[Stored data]
▬▬▬▬▬▬

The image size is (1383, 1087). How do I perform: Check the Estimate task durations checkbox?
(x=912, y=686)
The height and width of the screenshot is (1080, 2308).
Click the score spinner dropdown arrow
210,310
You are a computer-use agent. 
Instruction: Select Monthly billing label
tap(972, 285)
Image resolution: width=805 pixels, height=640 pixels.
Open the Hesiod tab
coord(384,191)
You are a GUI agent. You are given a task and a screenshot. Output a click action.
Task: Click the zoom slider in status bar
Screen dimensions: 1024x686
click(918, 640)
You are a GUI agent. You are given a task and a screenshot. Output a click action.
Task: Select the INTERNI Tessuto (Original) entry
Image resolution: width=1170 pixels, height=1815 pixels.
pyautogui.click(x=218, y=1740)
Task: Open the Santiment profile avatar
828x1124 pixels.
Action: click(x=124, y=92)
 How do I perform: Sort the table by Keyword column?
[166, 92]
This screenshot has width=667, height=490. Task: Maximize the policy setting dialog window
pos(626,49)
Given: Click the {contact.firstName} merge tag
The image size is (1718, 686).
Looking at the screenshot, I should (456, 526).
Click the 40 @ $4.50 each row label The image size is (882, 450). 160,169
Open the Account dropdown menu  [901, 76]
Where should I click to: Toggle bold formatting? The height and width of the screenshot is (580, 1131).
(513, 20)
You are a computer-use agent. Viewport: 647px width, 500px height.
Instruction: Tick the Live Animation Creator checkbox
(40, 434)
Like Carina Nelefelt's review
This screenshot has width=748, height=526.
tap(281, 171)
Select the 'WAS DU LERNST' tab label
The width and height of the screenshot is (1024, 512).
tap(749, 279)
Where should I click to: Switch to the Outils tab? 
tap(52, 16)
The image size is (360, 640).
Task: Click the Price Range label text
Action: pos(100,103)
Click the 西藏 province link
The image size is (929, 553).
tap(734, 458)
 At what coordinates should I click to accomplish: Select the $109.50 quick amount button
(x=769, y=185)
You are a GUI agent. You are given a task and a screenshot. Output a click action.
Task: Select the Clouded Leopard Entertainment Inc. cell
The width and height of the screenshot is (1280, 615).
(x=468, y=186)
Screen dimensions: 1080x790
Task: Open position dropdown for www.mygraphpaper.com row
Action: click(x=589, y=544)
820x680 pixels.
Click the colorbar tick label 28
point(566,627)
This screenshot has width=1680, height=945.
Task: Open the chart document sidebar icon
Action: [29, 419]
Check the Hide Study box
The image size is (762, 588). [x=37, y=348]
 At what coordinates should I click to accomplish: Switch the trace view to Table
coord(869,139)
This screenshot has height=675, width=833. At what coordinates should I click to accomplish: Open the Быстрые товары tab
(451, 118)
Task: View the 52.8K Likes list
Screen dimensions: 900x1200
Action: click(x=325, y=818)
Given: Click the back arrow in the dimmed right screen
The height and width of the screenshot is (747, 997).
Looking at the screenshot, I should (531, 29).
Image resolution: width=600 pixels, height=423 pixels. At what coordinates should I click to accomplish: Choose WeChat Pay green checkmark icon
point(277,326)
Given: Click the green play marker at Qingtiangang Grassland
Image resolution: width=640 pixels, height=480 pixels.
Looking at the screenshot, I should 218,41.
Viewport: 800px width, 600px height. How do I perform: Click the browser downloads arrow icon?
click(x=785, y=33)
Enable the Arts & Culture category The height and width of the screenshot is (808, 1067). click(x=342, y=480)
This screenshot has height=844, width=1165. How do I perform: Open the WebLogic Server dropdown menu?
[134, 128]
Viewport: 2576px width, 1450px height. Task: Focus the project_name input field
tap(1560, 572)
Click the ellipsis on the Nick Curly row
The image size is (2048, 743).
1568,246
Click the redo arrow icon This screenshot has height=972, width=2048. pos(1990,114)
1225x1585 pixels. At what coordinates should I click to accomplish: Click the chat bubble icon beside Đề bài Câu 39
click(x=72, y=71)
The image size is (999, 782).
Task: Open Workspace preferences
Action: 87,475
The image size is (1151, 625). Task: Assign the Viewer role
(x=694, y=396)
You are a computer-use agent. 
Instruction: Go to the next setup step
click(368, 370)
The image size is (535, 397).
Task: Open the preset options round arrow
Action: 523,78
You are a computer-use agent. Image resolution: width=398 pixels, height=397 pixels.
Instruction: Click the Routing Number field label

▬▬▬▬▬▬

* _What is required_
Exactly as they appear above, transcribe the records in full.

* _Task answer_
The image size is (1383, 1087). How do I perform: Check the Estimate task durations checkbox?
(x=912, y=686)
The height and width of the screenshot is (1080, 2308).
Click the score spinner dropdown arrow
210,310
You are a computer-use agent. 
Instruction: Select Monthly billing label
tap(972, 285)
Image resolution: width=805 pixels, height=640 pixels.
Open the Hesiod tab
coord(384,191)
You are a GUI agent. You are given a task and a screenshot. Output a click action.
Task: Click the zoom slider in status bar
Screen dimensions: 1024x686
click(918, 640)
You are a GUI agent. You are given a task and a screenshot. Output a click action.
Task: Select the INTERNI Tessuto (Original) entry
Image resolution: width=1170 pixels, height=1815 pixels.
pyautogui.click(x=218, y=1740)
Task: Open the Santiment profile avatar
828x1124 pixels.
Action: click(x=124, y=92)
 How do I perform: Sort the table by Keyword column?
[166, 92]
This screenshot has width=667, height=490. Task: Maximize the policy setting dialog window
pos(626,49)
Given: Click the {contact.firstName} merge tag
The image size is (1718, 686).
Looking at the screenshot, I should (456, 526).
Click the 40 @ $4.50 each row label The image size is (882, 450). 160,169
Open the Account dropdown menu  [901, 76]
Where should I click to: Toggle bold formatting? The height and width of the screenshot is (580, 1131).
(513, 20)
You are a computer-use agent. Viewport: 647px width, 500px height.
Instruction: Tick the Live Animation Creator checkbox
(40, 434)
Like Carina Nelefelt's review
This screenshot has width=748, height=526.
tap(281, 171)
Select the 'WAS DU LERNST' tab label
The width and height of the screenshot is (1024, 512).
tap(749, 279)
Where should I click to: Switch to the Outils tab? 
tap(52, 16)
The image size is (360, 640).
Task: Click the Price Range label text
Action: pos(100,103)
Click the 西藏 province link
The image size is (929, 553).
tap(734, 458)
 At what coordinates should I click to accomplish: Select the $109.50 quick amount button
(x=769, y=185)
You are a GUI agent. You are given a task and a screenshot. Output a click action.
Task: Select the Clouded Leopard Entertainment Inc. cell
The width and height of the screenshot is (1280, 615).
(x=468, y=186)
Screen dimensions: 1080x790
Task: Open position dropdown for www.mygraphpaper.com row
Action: click(x=589, y=544)
820x680 pixels.
Click the colorbar tick label 28
point(566,627)
This screenshot has width=1680, height=945.
Task: Open the chart document sidebar icon
Action: [29, 419]
Check the Hide Study box
The image size is (762, 588). [x=37, y=348]
 At what coordinates should I click to accomplish: Switch the trace view to Table
coord(869,139)
This screenshot has height=675, width=833. At what coordinates should I click to accomplish: Open the Быстрые товары tab
(451, 118)
Task: View the 52.8K Likes list
Screen dimensions: 900x1200
Action: click(x=325, y=818)
Given: Click the back arrow in the dimmed right screen
The height and width of the screenshot is (747, 997).
Looking at the screenshot, I should (531, 29).
Image resolution: width=600 pixels, height=423 pixels. At what coordinates should I click to accomplish: Choose WeChat Pay green checkmark icon
point(277,326)
Given: Click the green play marker at Qingtiangang Grassland
Image resolution: width=640 pixels, height=480 pixels.
Looking at the screenshot, I should 218,41.
Viewport: 800px width, 600px height. How do I perform: Click the browser downloads arrow icon?
click(x=785, y=33)
Enable the Arts & Culture category The height and width of the screenshot is (808, 1067). click(x=342, y=480)
This screenshot has height=844, width=1165. How do I perform: Open the WebLogic Server dropdown menu?
[134, 128]
Viewport: 2576px width, 1450px height. Task: Focus the project_name input field
tap(1560, 572)
Click the ellipsis on the Nick Curly row
The image size is (2048, 743).
1568,246
Click the redo arrow icon This screenshot has height=972, width=2048. pos(1990,114)
1225x1585 pixels. At what coordinates should I click to accomplish: Click the chat bubble icon beside Đề bài Câu 39
click(x=72, y=71)
The image size is (999, 782).
Task: Open Workspace preferences
Action: 87,475
The image size is (1151, 625). Task: Assign the Viewer role
(x=694, y=396)
You are a computer-use agent. 
Instruction: Go to the next setup step
click(368, 370)
The image size is (535, 397).
Task: Open the preset options round arrow
Action: 523,78
You are a computer-use agent. Image resolution: width=398 pixels, height=397 pixels.
Instruction: Click the Routing Number field label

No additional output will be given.